-- WHAT IS REQUIRED --
In the entries below, swap "Blog" for "News" in everything from the line containing "Task: Open the All Blog Categories button" down to the end of the entries, and give those lines again with nothing else changed and the pictures left out.
* start RECORDS FOR THE TASK *
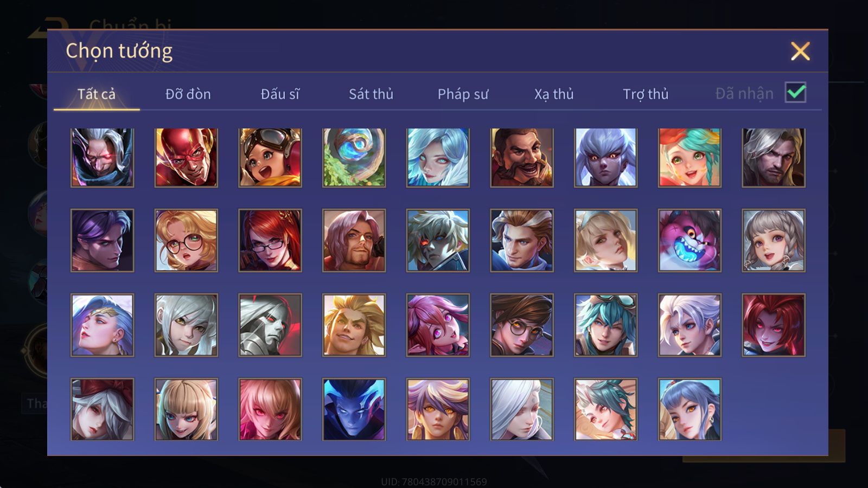This screenshot has height=488, width=868.
Task: Select the mustached bearded man hero portrait
Action: tap(522, 158)
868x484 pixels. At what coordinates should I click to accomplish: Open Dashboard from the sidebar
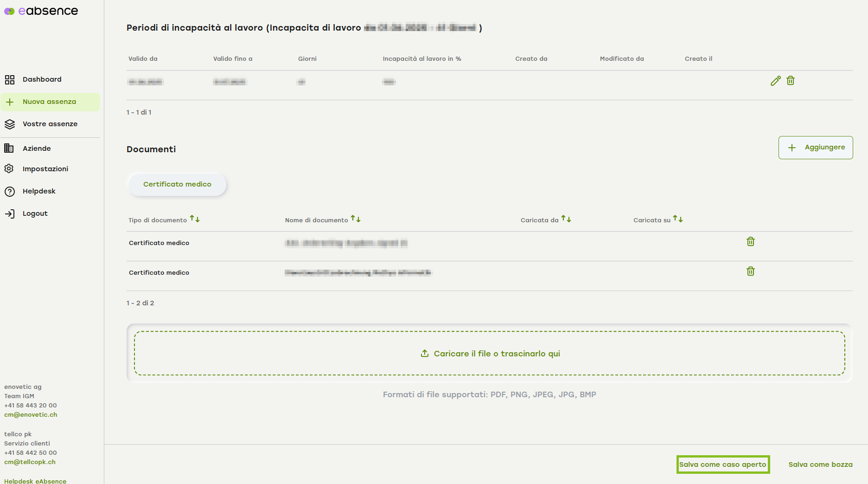click(42, 79)
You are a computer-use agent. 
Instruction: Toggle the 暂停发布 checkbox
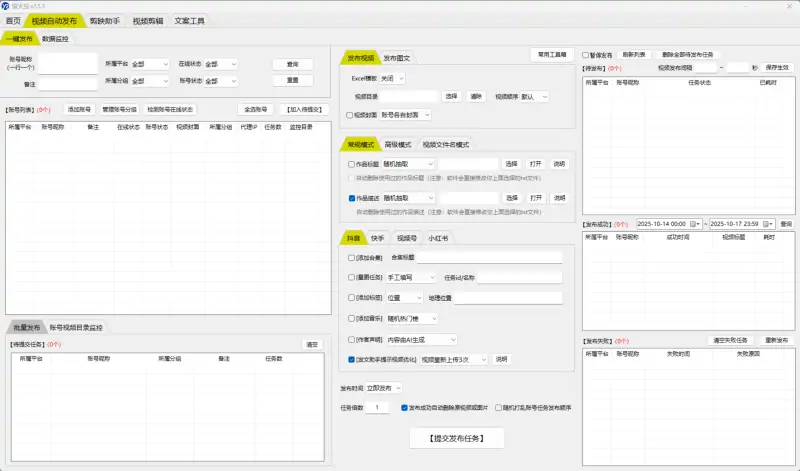click(586, 55)
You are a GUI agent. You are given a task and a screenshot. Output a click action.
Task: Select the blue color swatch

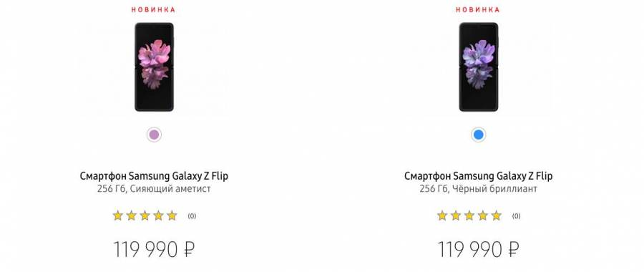pyautogui.click(x=479, y=135)
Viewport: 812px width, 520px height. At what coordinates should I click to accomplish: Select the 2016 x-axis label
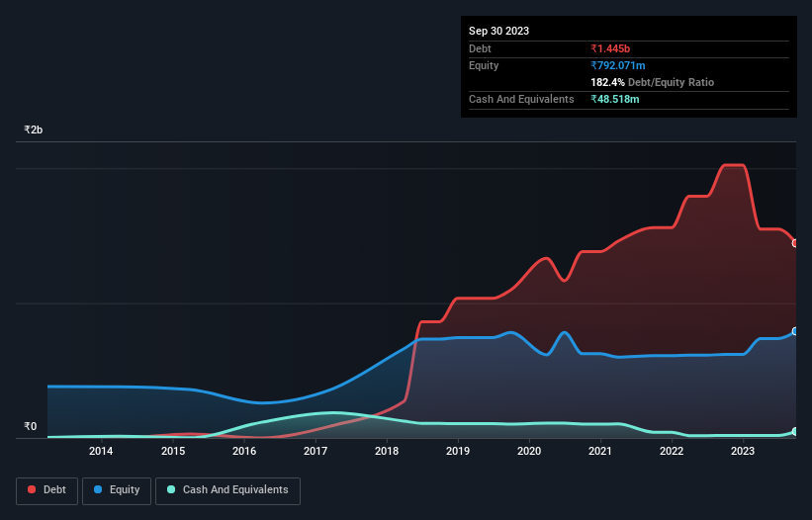point(244,451)
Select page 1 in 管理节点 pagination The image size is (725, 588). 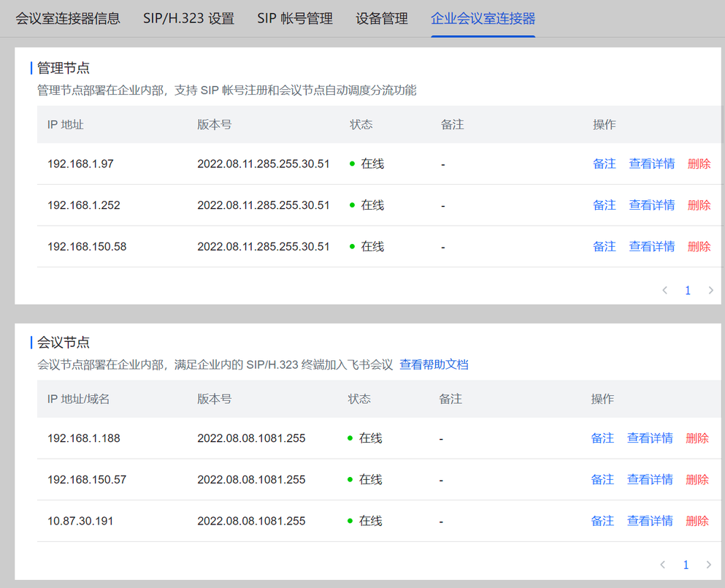688,291
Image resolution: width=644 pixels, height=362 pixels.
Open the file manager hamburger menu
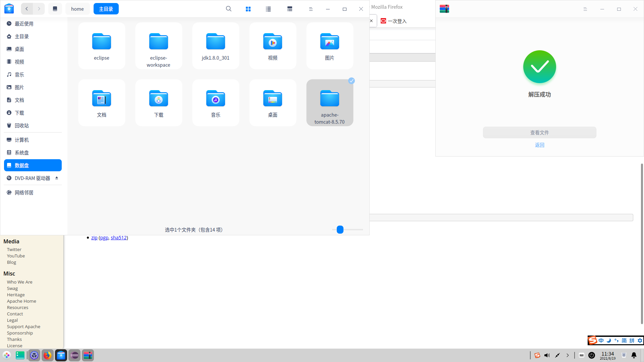point(311,9)
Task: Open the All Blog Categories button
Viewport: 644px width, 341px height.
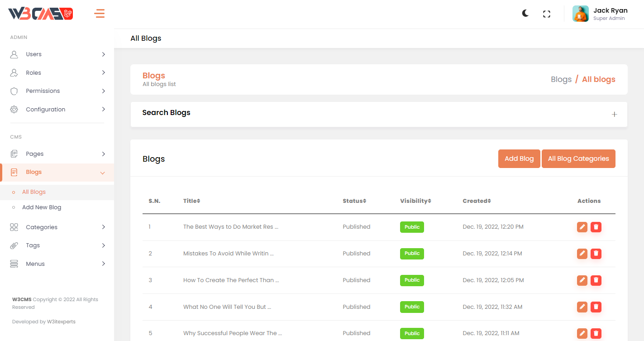Action: pyautogui.click(x=578, y=159)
* end RECORDS FOR THE TASK *
-- RESULT --
Task: Open the All News Categories button
Viewport: 644px width, 341px height.
Action: pyautogui.click(x=578, y=159)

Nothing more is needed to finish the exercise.